Will you reproduce each of the rows below word for word, with nothing changed or left out?
Content starts
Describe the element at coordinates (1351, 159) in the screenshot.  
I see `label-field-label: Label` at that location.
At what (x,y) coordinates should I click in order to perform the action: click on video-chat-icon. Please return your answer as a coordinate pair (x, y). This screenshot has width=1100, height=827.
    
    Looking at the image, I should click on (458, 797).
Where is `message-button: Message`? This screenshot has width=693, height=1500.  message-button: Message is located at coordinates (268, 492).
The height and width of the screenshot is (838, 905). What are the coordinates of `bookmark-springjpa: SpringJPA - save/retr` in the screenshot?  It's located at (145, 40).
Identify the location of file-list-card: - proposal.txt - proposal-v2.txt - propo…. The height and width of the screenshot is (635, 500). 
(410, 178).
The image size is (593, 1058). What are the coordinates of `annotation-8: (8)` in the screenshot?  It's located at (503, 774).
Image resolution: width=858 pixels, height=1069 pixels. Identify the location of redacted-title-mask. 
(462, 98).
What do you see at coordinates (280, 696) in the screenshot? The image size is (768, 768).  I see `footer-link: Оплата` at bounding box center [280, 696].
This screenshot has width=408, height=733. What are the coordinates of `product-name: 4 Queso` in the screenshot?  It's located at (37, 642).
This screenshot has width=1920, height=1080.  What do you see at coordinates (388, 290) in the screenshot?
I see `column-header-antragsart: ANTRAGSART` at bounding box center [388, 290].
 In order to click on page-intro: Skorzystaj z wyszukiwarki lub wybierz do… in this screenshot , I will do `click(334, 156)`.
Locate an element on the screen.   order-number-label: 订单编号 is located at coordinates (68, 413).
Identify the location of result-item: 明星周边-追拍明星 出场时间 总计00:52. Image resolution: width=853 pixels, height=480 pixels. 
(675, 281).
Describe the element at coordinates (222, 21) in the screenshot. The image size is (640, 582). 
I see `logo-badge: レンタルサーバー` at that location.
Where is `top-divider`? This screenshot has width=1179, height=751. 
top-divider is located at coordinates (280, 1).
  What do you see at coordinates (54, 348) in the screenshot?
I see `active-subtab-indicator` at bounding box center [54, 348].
Content ends
▶ **Response for this exercise**
Describe the element at coordinates (1351, 159) in the screenshot.  
I see `label-field-label: Label` at that location.
At what (x,y) coordinates should I click in order to perform the action: click on video-chat-icon. Please return your answer as a coordinate pair (x, y). This screenshot has width=1100, height=827.
    
    Looking at the image, I should click on (458, 797).
Where is `message-button: Message`? This screenshot has width=693, height=1500.  message-button: Message is located at coordinates (268, 492).
The height and width of the screenshot is (838, 905). What are the coordinates of `bookmark-springjpa: SpringJPA - save/retr` in the screenshot?  It's located at (145, 40).
Identify the location of file-list-card: - proposal.txt - proposal-v2.txt - propo…. The height and width of the screenshot is (635, 500). 
(410, 178).
The image size is (593, 1058). What are the coordinates of `annotation-8: (8)` in the screenshot?  It's located at (503, 774).
Image resolution: width=858 pixels, height=1069 pixels. Identify the location of redacted-title-mask. 
(462, 98).
What do you see at coordinates (280, 696) in the screenshot? The image size is (768, 768).  I see `footer-link: Оплата` at bounding box center [280, 696].
This screenshot has width=408, height=733. What are the coordinates of `product-name: 4 Queso` in the screenshot?  It's located at (37, 642).
This screenshot has width=1920, height=1080.  What do you see at coordinates (388, 290) in the screenshot?
I see `column-header-antragsart: ANTRAGSART` at bounding box center [388, 290].
 In order to click on page-intro: Skorzystaj z wyszukiwarki lub wybierz do… in this screenshot , I will do `click(334, 156)`.
Locate an element on the screen.   order-number-label: 订单编号 is located at coordinates (68, 413).
Identify the location of result-item: 明星周边-追拍明星 出场时间 总计00:52. Image resolution: width=853 pixels, height=480 pixels. 
(675, 281).
Describe the element at coordinates (222, 21) in the screenshot. The image size is (640, 582). 
I see `logo-badge: レンタルサーバー` at that location.
Where is `top-divider`? This screenshot has width=1179, height=751. 
top-divider is located at coordinates (280, 1).
  What do you see at coordinates (54, 348) in the screenshot?
I see `active-subtab-indicator` at bounding box center [54, 348].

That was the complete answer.